*** Opening of Working data ***
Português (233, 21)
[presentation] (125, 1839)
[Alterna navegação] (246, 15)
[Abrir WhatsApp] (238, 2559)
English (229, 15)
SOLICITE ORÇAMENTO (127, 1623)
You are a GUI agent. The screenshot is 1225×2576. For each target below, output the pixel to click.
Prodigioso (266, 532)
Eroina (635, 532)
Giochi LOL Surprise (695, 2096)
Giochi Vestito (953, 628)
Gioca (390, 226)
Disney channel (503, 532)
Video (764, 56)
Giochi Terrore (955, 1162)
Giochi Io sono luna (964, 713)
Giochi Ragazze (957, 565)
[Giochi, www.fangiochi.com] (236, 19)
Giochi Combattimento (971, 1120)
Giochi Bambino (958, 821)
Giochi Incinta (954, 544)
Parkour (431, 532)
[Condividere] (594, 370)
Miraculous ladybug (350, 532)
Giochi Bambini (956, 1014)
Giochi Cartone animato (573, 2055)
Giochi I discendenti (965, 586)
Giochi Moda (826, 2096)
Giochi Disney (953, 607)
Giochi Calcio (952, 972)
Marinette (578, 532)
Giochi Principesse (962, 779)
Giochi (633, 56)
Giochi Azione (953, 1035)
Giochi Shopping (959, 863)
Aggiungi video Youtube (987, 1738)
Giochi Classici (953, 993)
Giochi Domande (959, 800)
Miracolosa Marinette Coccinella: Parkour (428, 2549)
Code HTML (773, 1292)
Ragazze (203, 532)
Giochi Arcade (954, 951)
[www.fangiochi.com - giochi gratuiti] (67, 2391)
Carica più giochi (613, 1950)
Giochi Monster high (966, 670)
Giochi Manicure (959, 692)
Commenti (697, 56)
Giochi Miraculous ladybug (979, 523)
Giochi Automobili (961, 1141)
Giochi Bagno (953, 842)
*** Close of Working data ***
- What is needed
Write the number of lines above that contain the string "Marinette", and nothing besides.

- Task response
2